In light of a citywide water crisis, officials say the Jackson Fire Department has enough water to respond to fires.
“By the grace of God we haven’t had any incidents in the area where we didn’t have access to water,” Assistant Fire Chief Patrick Armon said Tuesday.
Pearl River flooding has caused a system-wide outage of the water system that serves more than 160,000 residents. Water pressure was reduced for the entire city Monday.
On Monday night, Gov. Tate Reeves declared a state of emergency and said an incident center would be set up to distribute water to residents.
The fire department found some areas didn’t have water or pressure in its hydrants yesterday. Armon said as of Tuesday, the department has seen water pressure return.
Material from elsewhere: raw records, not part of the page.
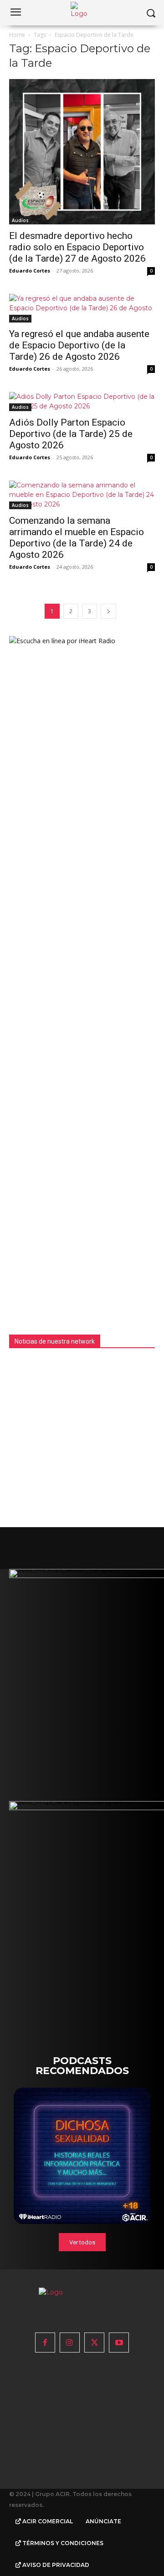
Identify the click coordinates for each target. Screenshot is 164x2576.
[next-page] (108, 611)
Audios (20, 220)
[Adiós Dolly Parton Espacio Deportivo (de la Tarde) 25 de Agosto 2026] (82, 401)
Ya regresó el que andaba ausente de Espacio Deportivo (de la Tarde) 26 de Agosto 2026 (79, 345)
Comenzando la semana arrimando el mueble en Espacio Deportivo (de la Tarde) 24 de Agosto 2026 (76, 537)
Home (17, 35)
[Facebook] (45, 2343)
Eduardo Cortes (29, 270)
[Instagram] (70, 2343)
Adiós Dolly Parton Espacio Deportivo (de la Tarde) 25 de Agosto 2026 (71, 434)
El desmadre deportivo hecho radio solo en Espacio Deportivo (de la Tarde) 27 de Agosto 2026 (77, 247)
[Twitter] (94, 2343)
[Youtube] (119, 2343)
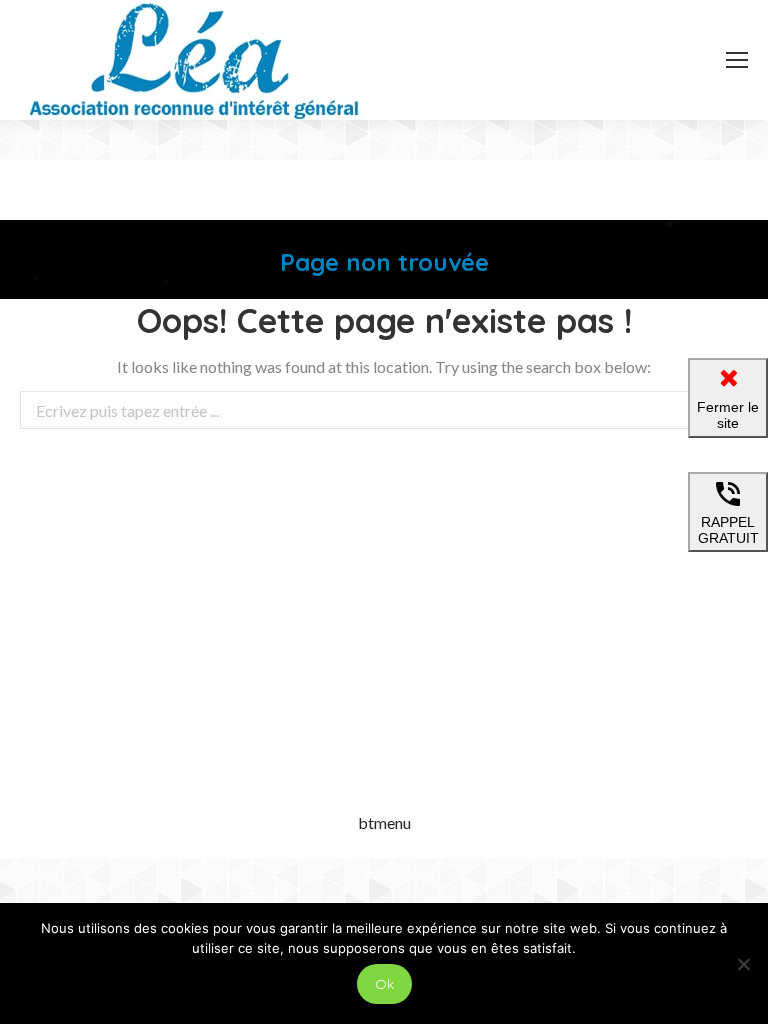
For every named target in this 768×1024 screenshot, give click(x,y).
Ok (384, 984)
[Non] (743, 964)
Jackson Mayor Chokwe Antar Lumumba said he has been in constant discussion with fire department leadership, including about its water reserves and the Mississippi Emergency Management Agency’s ability to supplement the department’s water supply.
“We feel comfortable with our fire department’s reserves along with the support of MEMA,” Lumumba said during a Tuesday afternoon news conference. “If we meet the unfortunate circumstance of a fire, they would be able to continue.”
Generally, Armon said most water sources can be used to put out a fire. A pond or river could act as a water source as long as the department’s engine and hoses can reach it and debris is strained out before being pumped.
Armon said a portion of the fire department’s work is preparedness, including during recent heavy rains and flooding. Firefighters helped residents place sandbags to prevent flooding. The other day, he said a crew used a boat to help a resident retrieve necessities from their home in a flooded area, he said.
For the past few weeks since Jackson has been under a water boil notice, the fire department has distributed water to residents at its central station, Armon said. That distribution occurs daily at 2 p.m. at 555 South West St.
Armon said any situation that affects water access can impact firefighters’ ability to do their jobs. But he said the department is trained and prepared to work in less than ideal situations, including during a water crisis.
“We’re trained to work in chaos,” he said.